<<<<
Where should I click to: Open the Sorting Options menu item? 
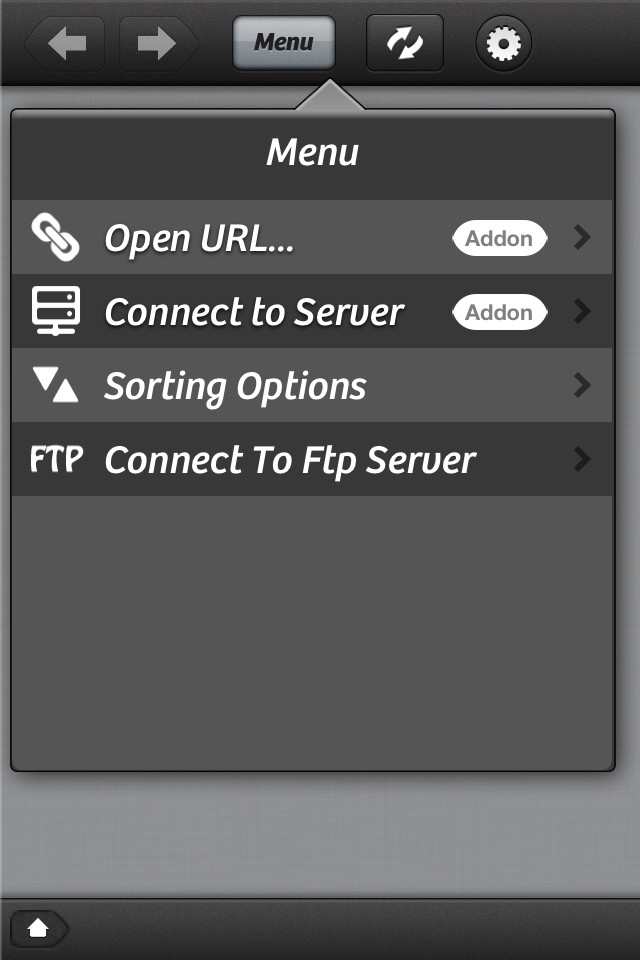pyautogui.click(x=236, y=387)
>>>>
<<<<
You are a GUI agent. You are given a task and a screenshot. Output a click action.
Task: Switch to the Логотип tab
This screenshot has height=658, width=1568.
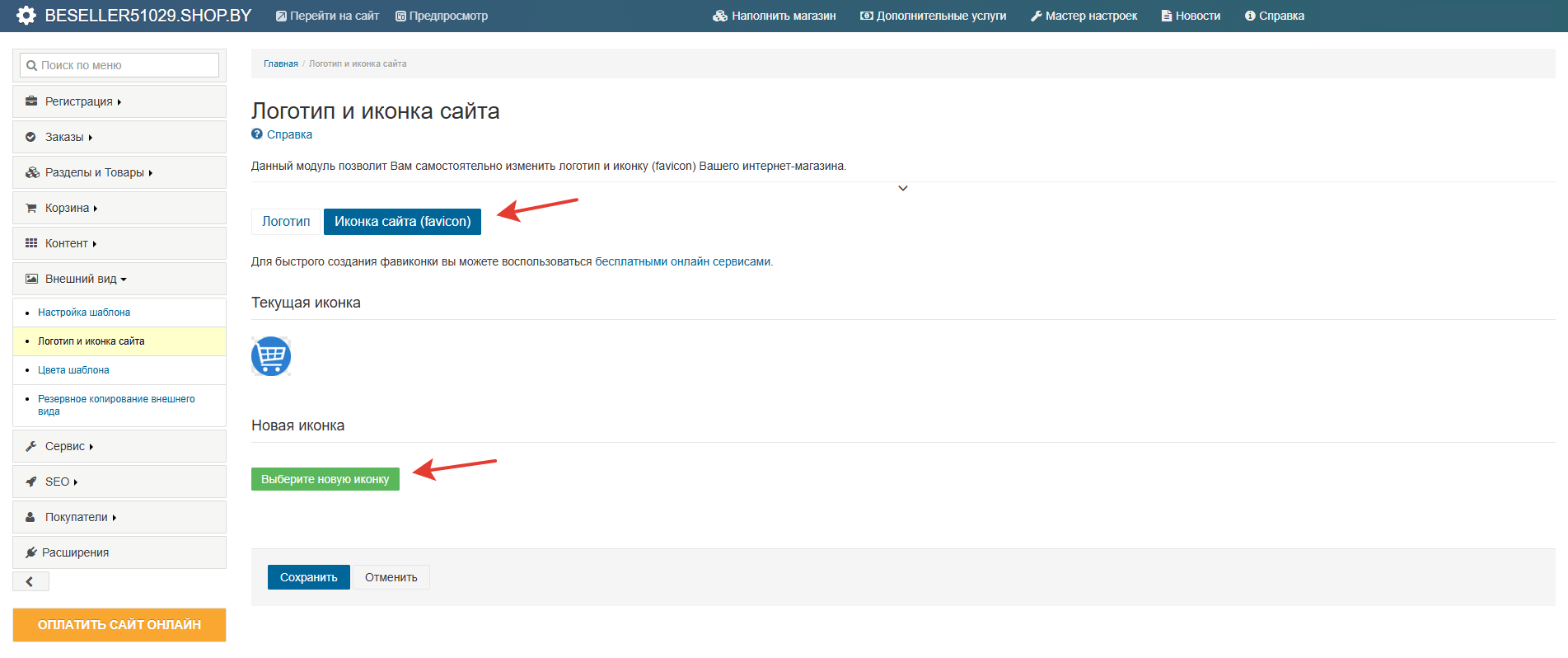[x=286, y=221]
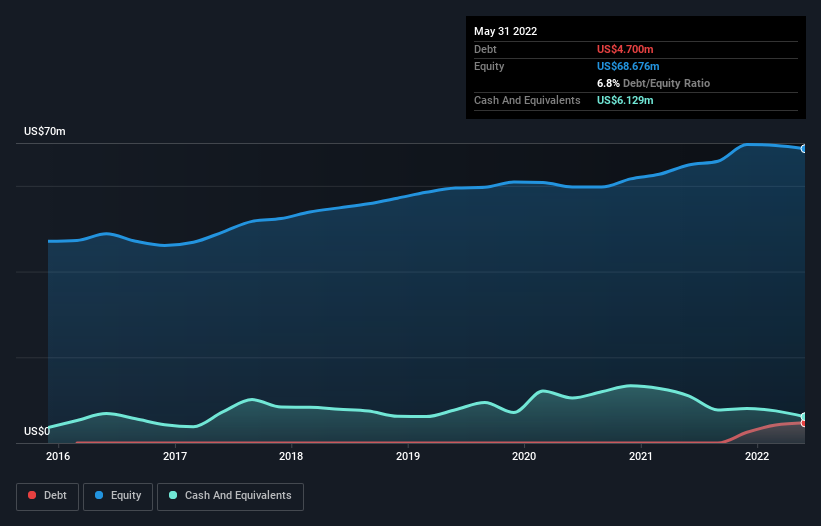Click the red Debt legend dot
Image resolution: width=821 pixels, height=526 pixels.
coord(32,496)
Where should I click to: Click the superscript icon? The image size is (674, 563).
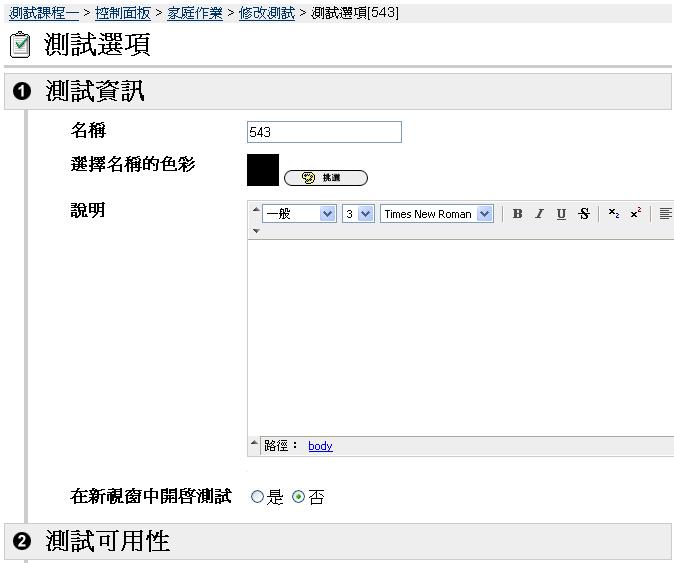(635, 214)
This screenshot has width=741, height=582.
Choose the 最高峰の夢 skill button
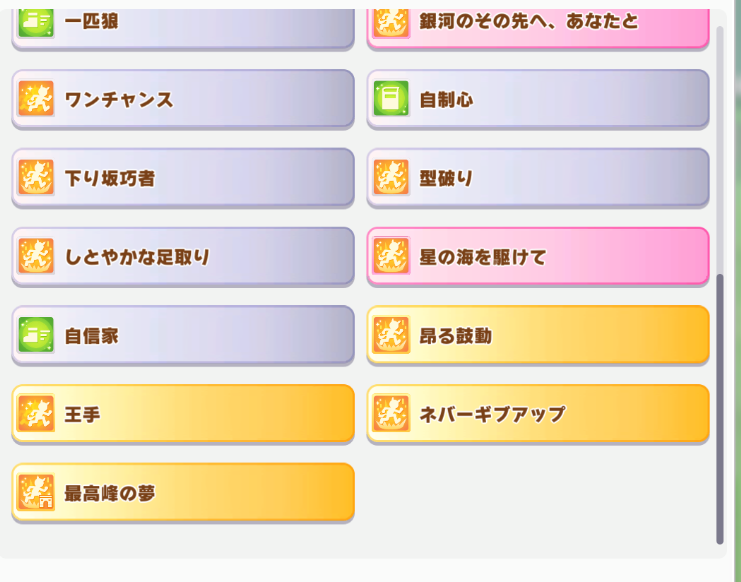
>>>>
> **TASK DETAILS**:
Retype the lines above exactly as they appear, from the line containing "This screenshot has height=658, width=1568." through the line containing "Choose the 最高峰の夢 skill button", and leave out any pictures.

> **RESULT OF THIS EXERCISE**:
This screenshot has height=658, width=1568.
[x=286, y=221]
Click the red Debt legend dot
Image resolution: width=821 pixels, height=526 pixels.
coord(32,496)
Where should I click to: Click the superscript icon? The image size is (674, 563).
(635, 214)
This screenshot has width=741, height=582.
Choose the 最高峰の夢 skill button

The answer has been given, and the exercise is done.